I’m thinking still about worship and its Koine Greek antecedent word-concepts. From Roy Lanier of yesteryear, fast forward a few years. [This post continues thoughts from two days ago.]
Max Lucado once exhorted, “Live your liturgy.”¹ In reading that, the high-church liturgists may feel validated, and we all may feel somewhat justified in continuing our patterns when we read Lucado’s words. After all, pretty much all of us have liturgies. Yet I think the point was that discipleship through the week is also significant. If we could be more consistent, things would be better. Here’s my extrapolation on Lucado’s admonition:
Achtung!
If you’re going to do worship in Q style, live in that style. Or if you worship in Z style or Y style, live in that style.
You might think there would be more connection between life and the unimportant (in some cases, silly) liturgies pretty much all of us experience on a weekly basis. From mountain church to sea-level church to rolling-hills church — it doesn’t matter how “high” or “low” your tradition is — our corporate patterns are, way too often, just so much fluff.
And we fiddle while Rome burns. Our lives are pathetic. We really don’t live “up to snuff” (that’s redneck for “consistent with standards”) with any of our would-be-transformative Sunday “worship” activities.
Something needs to be re-calibrated. We could either cease trying to engage in so-called worship activities, or we could try to bring the other 117.5 waking hours a week into harmony.
Essentially, some cognitive consonance in this sphere would be nice — and highly advisable from the eternal perspective.
Now, to move from the inspirational-yet-human to the specifically God-breathed . . .
Romans 12 tends to come up in worship discussions among enlightened Christian-types. Romans 12, however, does not deal with worship, strictly speaking. The noun here is not “proskuneo.” It’s “latreian,” a cognate of “latreuo” which speaks of sacrificial ministry (think animal sacrifice, then transfer that to the NC). The Theological Dictionary of the New Testament (“Little Kittel”) reports these bits:
- latreian is used 9x in the Septuagint (Greek Old Testament) and “refers generally to cultic worship”
- a connection exists with OT priestly service and douleuein (general service)
- in the ancient Philo’s writings, this word is said to “embrace the ministry of virtue and spiritual service to God” — wonder if the oft-cited Philo is why some English versions translated “logiken” as “spiritual”?
Etymologically related to the above, the root latron means, roughly, “to work for reward” and “to serve.” This, friends, is an idea quite distinct from the meaning carried in the word proskuneo, which means “kiss toward.” Proskuneo connotes bowing, obeisance, and reverential homage shown toward another, greater being.

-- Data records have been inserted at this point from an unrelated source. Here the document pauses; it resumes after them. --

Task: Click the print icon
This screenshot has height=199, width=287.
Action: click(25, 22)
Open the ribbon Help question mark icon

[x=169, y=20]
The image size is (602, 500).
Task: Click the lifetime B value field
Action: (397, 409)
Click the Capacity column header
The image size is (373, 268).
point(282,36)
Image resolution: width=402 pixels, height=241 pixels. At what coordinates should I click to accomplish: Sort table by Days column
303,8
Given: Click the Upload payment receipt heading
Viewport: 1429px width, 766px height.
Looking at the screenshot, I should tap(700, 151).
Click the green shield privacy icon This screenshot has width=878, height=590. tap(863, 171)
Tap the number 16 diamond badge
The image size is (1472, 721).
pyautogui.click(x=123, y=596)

The expression in Rom. 12:1 is logiken latreian; logiken is a relatively uncommon biblical word and could be said to have spawned our word “logical.” Latreian is also uncommon in this particular form. Its basic meaning is “service rendered for hire, ministration,” and it further is said to be related to the likes of Levitical priestly service.

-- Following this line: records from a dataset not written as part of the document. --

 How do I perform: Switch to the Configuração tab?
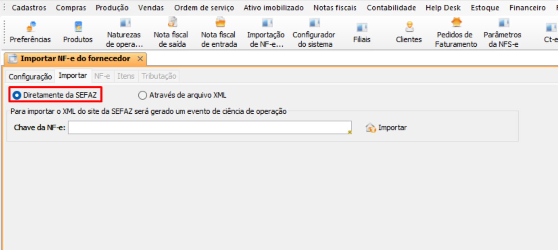coord(30,77)
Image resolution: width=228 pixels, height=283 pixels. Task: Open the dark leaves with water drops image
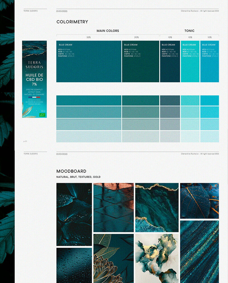(74, 214)

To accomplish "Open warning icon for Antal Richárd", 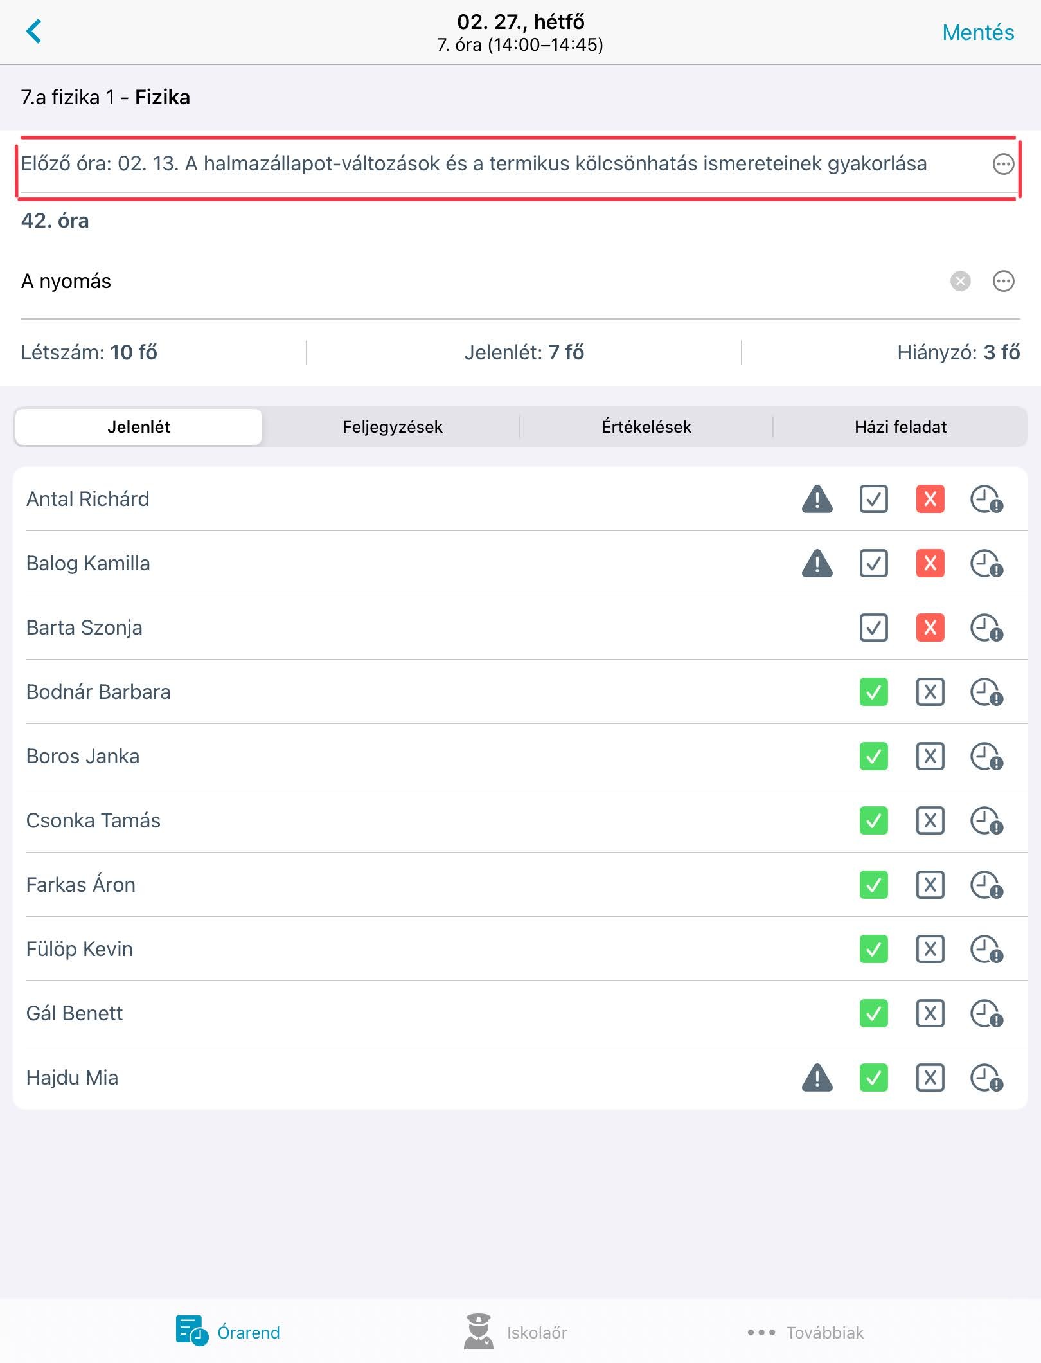I will click(x=817, y=499).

Robertson’s Word Pictures gives this further insight:
Which is your reasonable service (ten logiken humon latreian). “Your rational (spiritual) service (worship).” For latreia, see on Romans 9:4 . Logiko is from logo, reason. The phrase means here “worship rendered by the reason (or soul).”
I think Robertson may be affected by church tradition here in linking “service” with “worship”; I do not not see anything directly vertical, i.e., human-to-God, in Rom. 12:1. I rather think Paul is suggesting that offering ourselves becomes, rationally (or even figuratively?) speaking, the New equivalent of Old priestly service. Logiken ≈ logical ≈ rational, and latreian ≈ horizontal service, not vertical worship. Assuming I’m right, this verse is not about worship per se but is about Christian living more generally. Worship, after all, was never halted, but animal sacrifices were.
Paul is saying, I am convinced, that when we offer our whole selves to God, the resulting “sacrifice,” so to speak, becomes the equivalent of the priestly service that is no longer a part of how we approach God.
¹ Here, although I highly doubt Lucado had this level of zing in mind when he wrote his phrase, I’ll acknowledge my bias against the high church. The disconnect between corporate worship and life is exaggerated when the corporate worship is in a dead language.
By the way, the term “high church” is inherently questionable, as though other ways and means exist on a lower, undignified plane. This reminds me of another inherently questionable term: ”Reformed.” Yeah, I know that things needed drastic reforming in the time of Luther and Calvin, but the use of “reformed” today seems to imply a progress, a development, a reformation that no longer reflects the situation. Today, there is not just one church institution that is reforming, or that needs reforming. We all need reforming — certainly including the “Reformed” ones — and many other groups at least make efforts at reforming along the way.